Classic & Sport Cars en Angleterre

dimanche 19 octobre 2008, par C&SC

XK60 ce n’est pas la moitié d’une XK120.

La Jaguar XK120 a été présentée au salon de Londres (London Motor Show) de 1948.
Soixante ans que cette icône automobile qui a réellement lancé la carrière sportive de Jaguar a fait son entrée dans le monde automobile !

On pouvait s’attendre à ce que les amoureux de la belle auto et de l’automobile classique que sont les Anglais fêtent l’événement avec faste.

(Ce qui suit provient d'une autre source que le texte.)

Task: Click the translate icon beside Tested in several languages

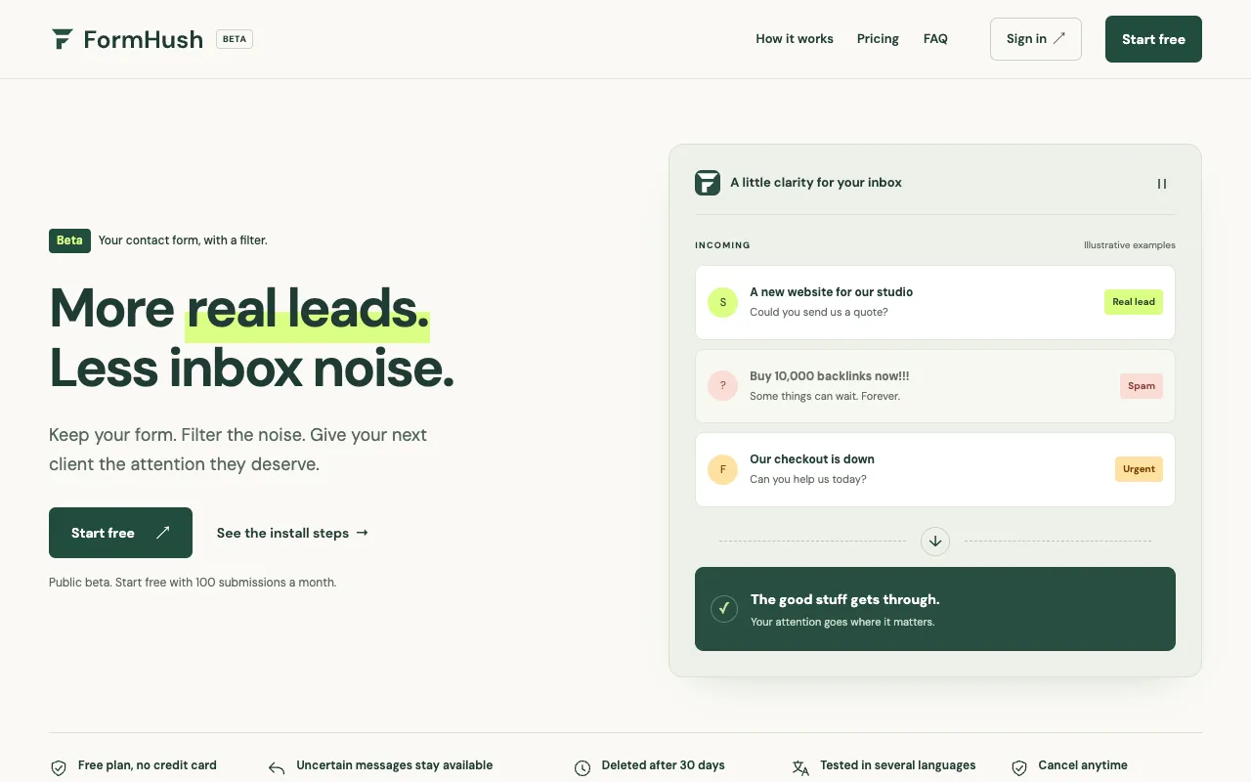Action: point(801,768)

Les clubs automobiles anglais sont souvent de grosses machines bien huilées (et souvent rentables) ce que sont rarement nos associations « Loi 1901 ».

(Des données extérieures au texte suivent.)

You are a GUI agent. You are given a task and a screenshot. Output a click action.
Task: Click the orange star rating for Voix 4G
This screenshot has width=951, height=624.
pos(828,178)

Classic & Sport Cars, spécialisé en voitures anglaises classiques et surtout en Jaguar, ne pouvait pas manquer cela.

C’est un coupé 1954 qui a fait le déplacement.


La voiture

Mon coupé XK120
XK120 FHC 1954, N° de châssis 681467

Cette XK120, un coupé de 1954, a un historique intéressant.


XK120 Coupé de 1954, châssis 681467, livrée neuve à Delecroix Paris en mai 54 (selon son certificat du Jaguar Daimler Heritage Trust) avec comme premier propriétaire la Société des Stylos Bic. On peut penser qu’elle ne servait pas à livrer des pointes Bic et qu’elle était plutôt conduite par le Baron Bich lui-même. Elle a ensuite appartenu à Jean-François Renaut (président fondateur du FJDC), puis à Pierre Bardinon (Circuit du Mas du Clos) avant d’aller faire un tour en Italie (dans un automusée), puis de revenir quelques années en Angleterre où je l’ai trouvée.

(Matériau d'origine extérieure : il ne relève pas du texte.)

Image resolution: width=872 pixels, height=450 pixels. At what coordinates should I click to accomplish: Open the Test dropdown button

Tableau de bord en loupe de noyer
Le tableau de bord des coupés est très proche de celui des berlines

C’est une voiture qui roule avec une bonne patine ancienne, pas un modèle de vitrine. Sortie d’usine de couleur Battleship Grey avec intérieur gris, elle a subi une restauration au moins esthétique au cours de sa vie et elle est maintenant noire, intérieur rouge.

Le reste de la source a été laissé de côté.